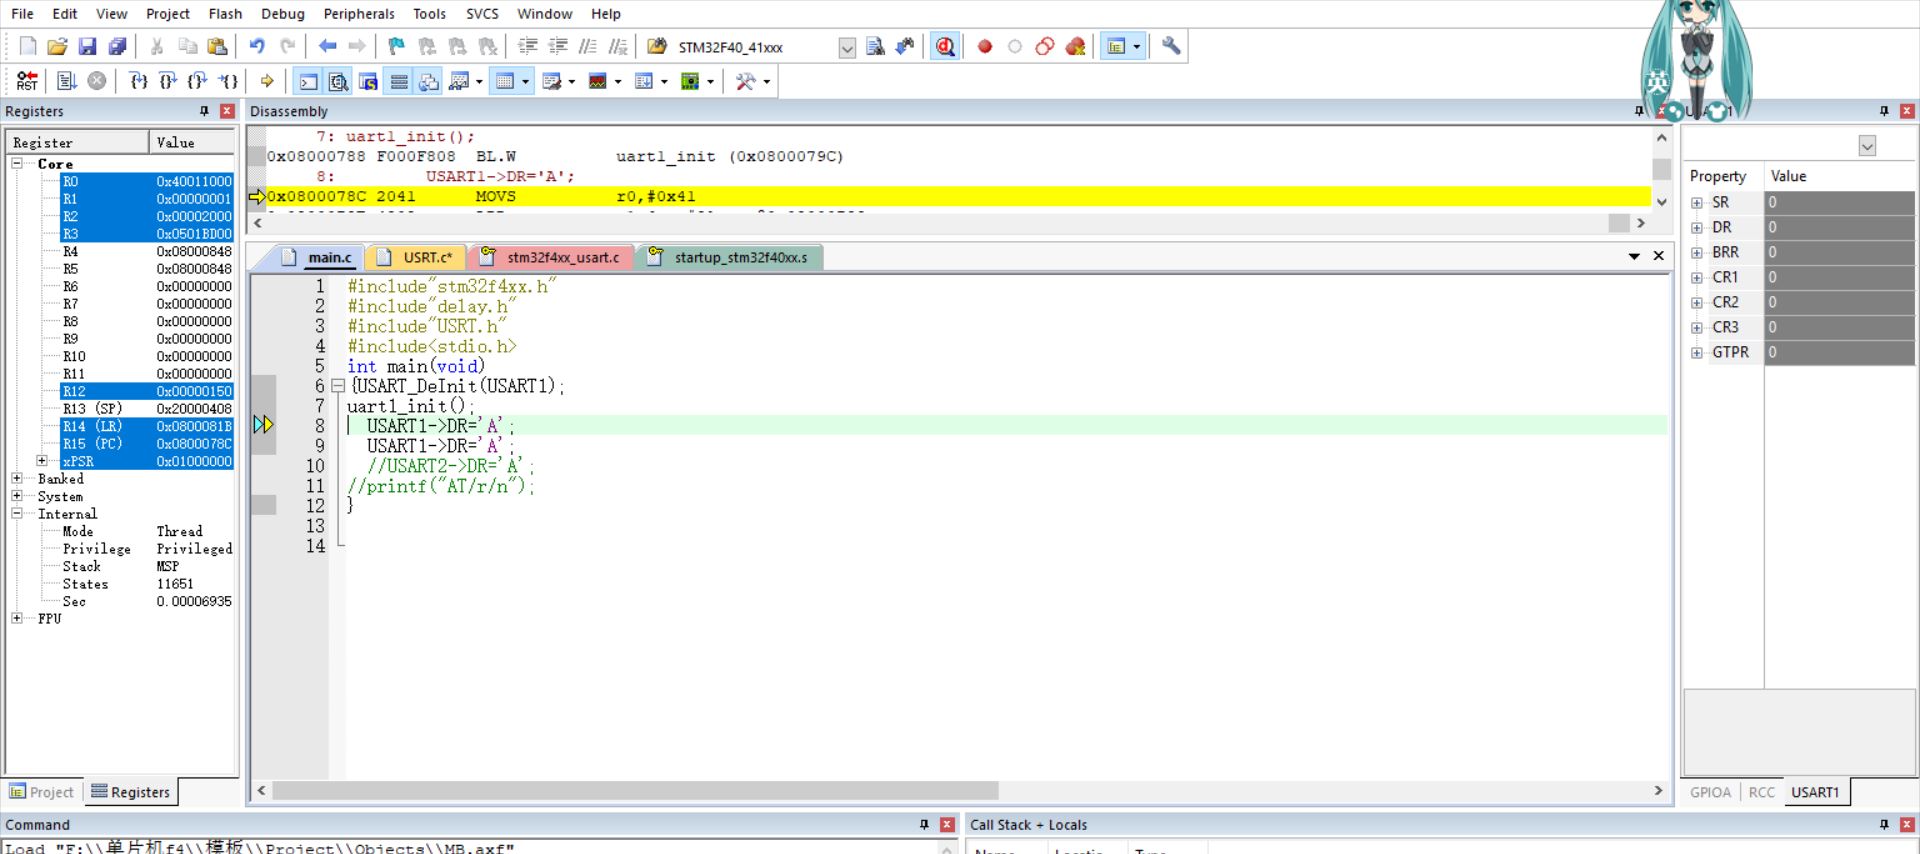Switch to the Project panel tab
This screenshot has height=854, width=1920.
tap(42, 792)
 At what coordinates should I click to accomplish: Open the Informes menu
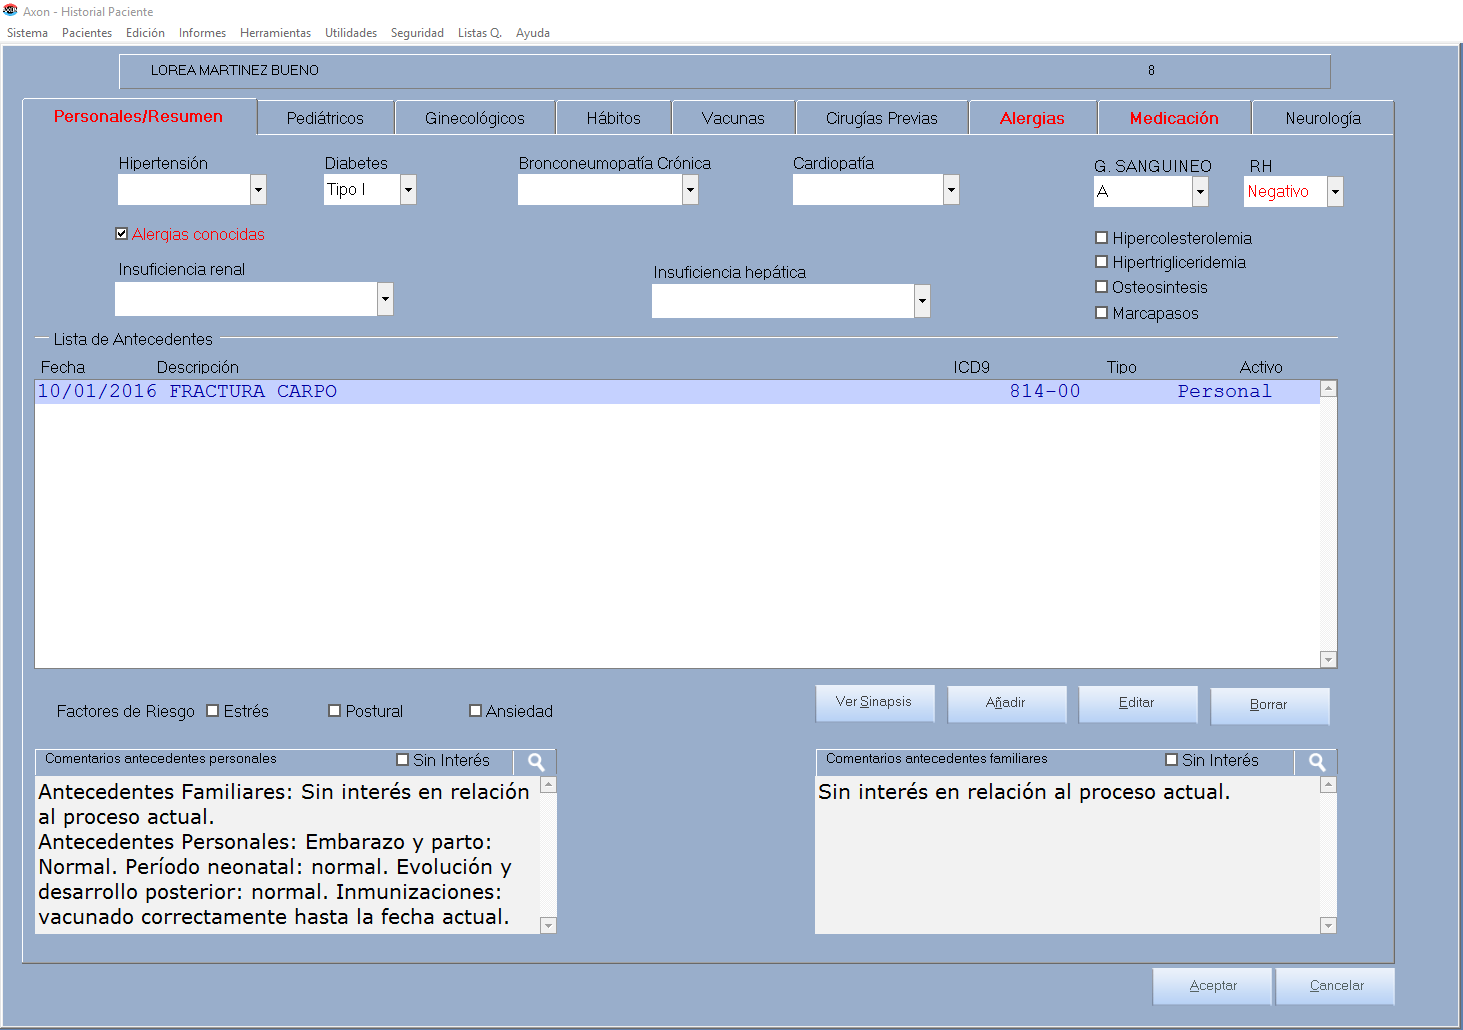(202, 33)
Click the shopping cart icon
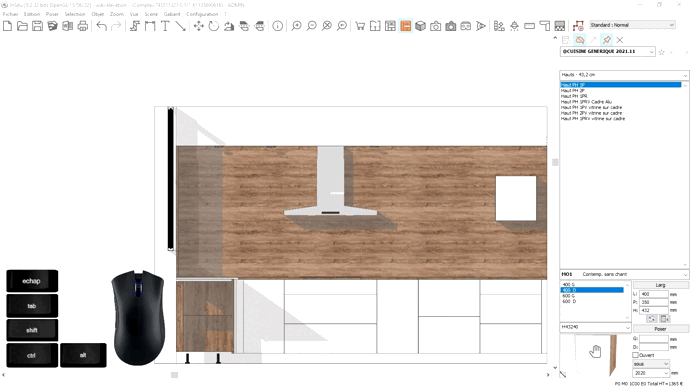 coord(360,26)
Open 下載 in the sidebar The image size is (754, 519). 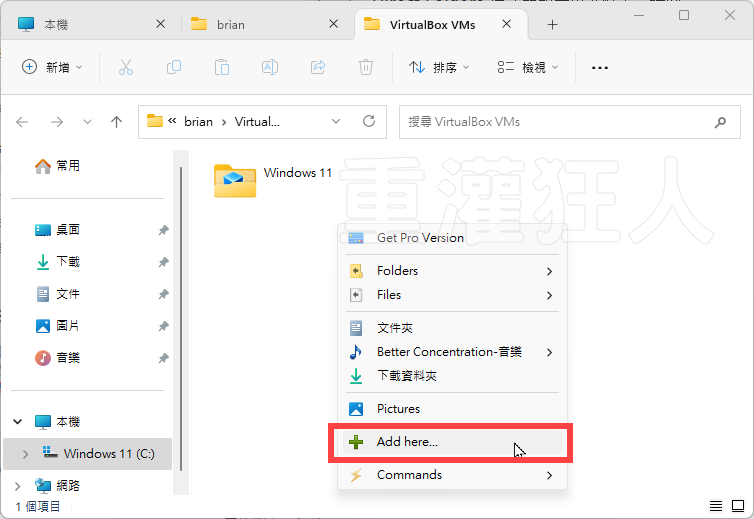click(x=68, y=262)
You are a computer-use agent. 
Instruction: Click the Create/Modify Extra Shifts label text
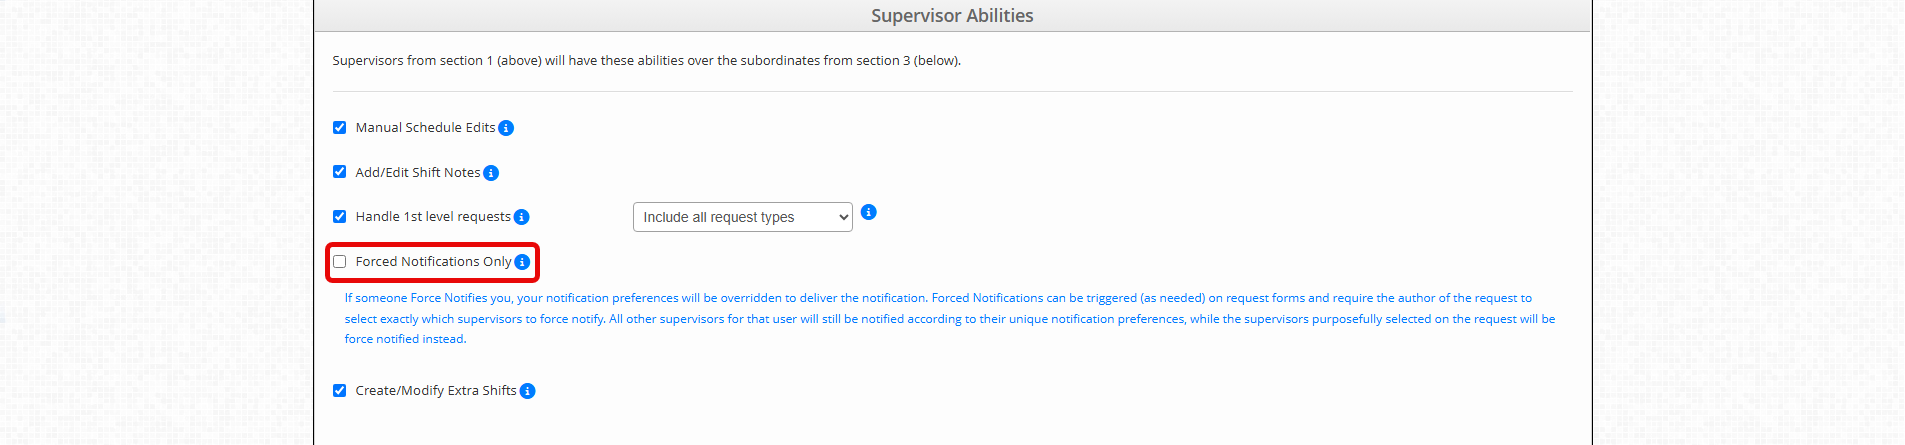[436, 390]
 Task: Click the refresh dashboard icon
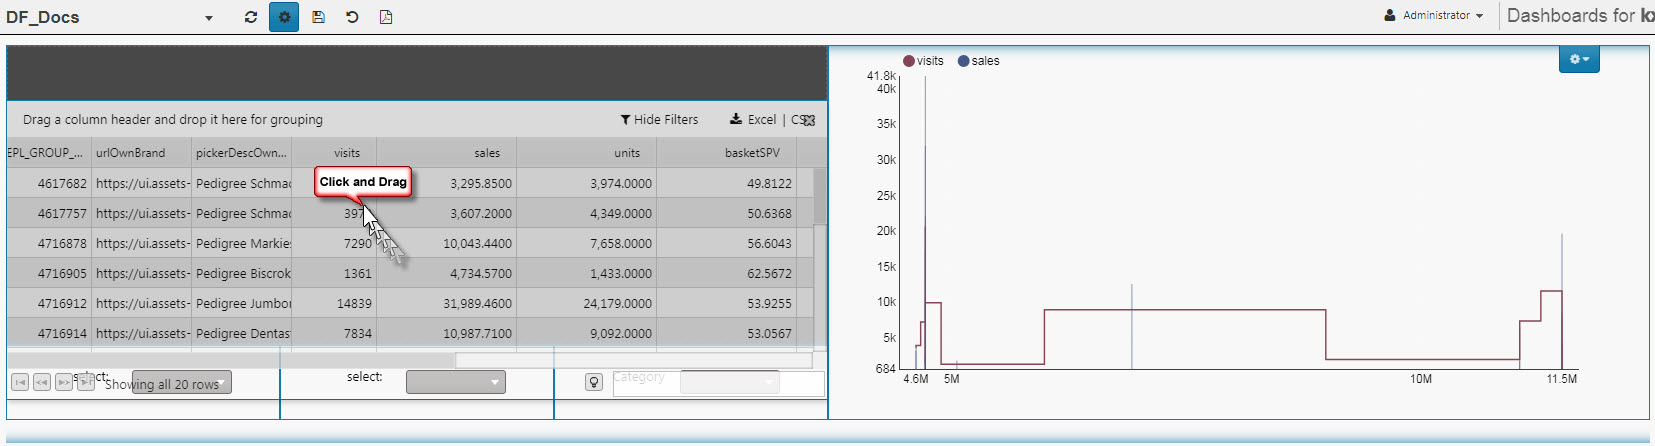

> [What the task requires]: What are the lines from the one containing "You are a computer-use agent." through the end of the records? Write them out exactly, leaving out the pictures.

> [Result for this exercise]:
You are a computer-use agent. 
Instruction: Click the Create/Modify Extra Shifts label text
[436, 390]
 Task: Click the refresh dashboard icon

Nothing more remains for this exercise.